Gabriel Michel Monteiro

Gabriel Michel Monteiro


Area of Research:Spatial Epidemiology, Spatio-temporal mapping of vector-borne diseases using biological frameworks, Mapping for elimination of infectious diseases, model-based geostatistics, Species distribution modelling, and Public Health Data Science.


No of Students:


  • PhD Students


Mr. Gabriel Michel Monteiro is a PhD candidate in the MaModAfrica consortium from the African Institute for Mathematical Sciences-Research and Innovation Centre (AIMS-RIC). He is registered for his doctoral studies at International Chair in Mathematical Physics and Applications (ICMPA, Unesco Chair) of University of Abomey-calavi in Benin since October 2023. He graduated in Fundamental Life and Earth Sciences (BSc) in 2013, and in Biodiversity Informatics (MSc) in 2020 from the same University. Building upon his background in ecology from his undergraduate education, he developed his skills in species distribution modelling, remote sensing, GIS and R programming during his master training. He subsequently developed a predictive model identifying suitable habitats for African Elephants. This model enhances decision-making in the conservation efforts of this species in Benin.

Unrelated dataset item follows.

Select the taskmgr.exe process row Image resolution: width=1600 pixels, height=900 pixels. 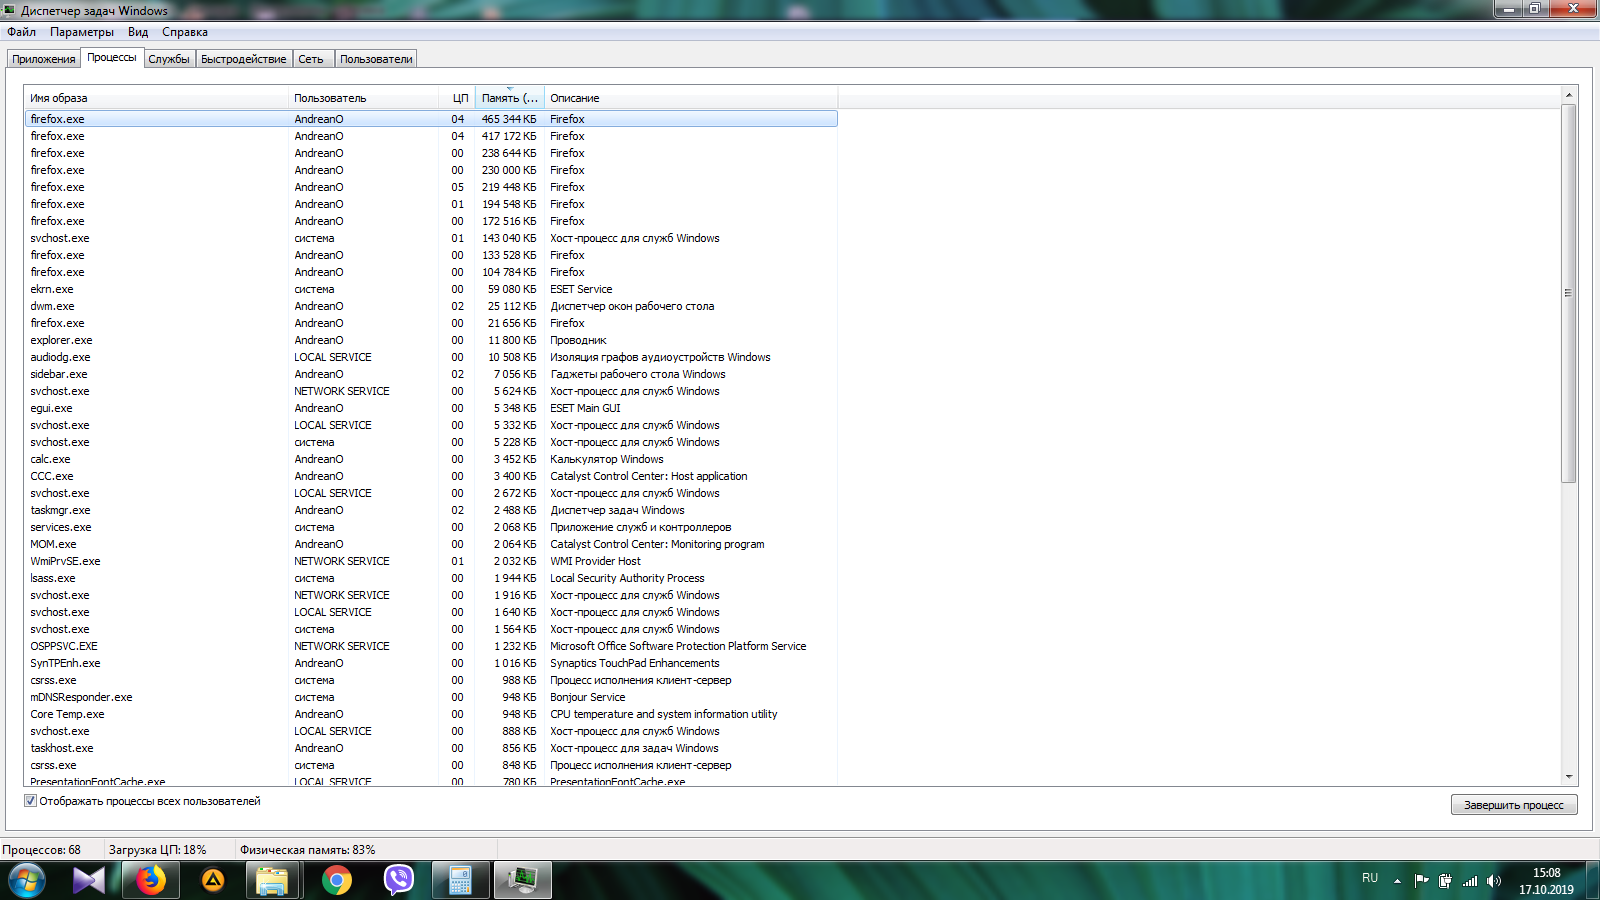[x=431, y=510]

Gabriel possesses three years of experience in research on malaria surveillance, malaria analytics, and statistical learning. His work in the field of malaria vectors surveillance recently led to the publication of a peer-reviewed article in the renowned Journal Frontiers in Ecology and Evolution journal.

Currently, as a doctoral Scholar, Mr Monteiro is working on geospatial modelling of malaria hotspots in Benin with experts of infectious diseases modelling, including Dr Luigi Sedda from Lancaster University (United Kingdom) and Dr Luc Salako Djogbenou from the University of Abomey-calavi (Benin). Relying on Bayesian methods for spatio-temporal mapping of vector-borne diseases using biological frameworks, this PhD project aims to provide National Malaria Control Programs across Africa with data-driven tools to design geographically-targeted interventions for more efficacious malaria control.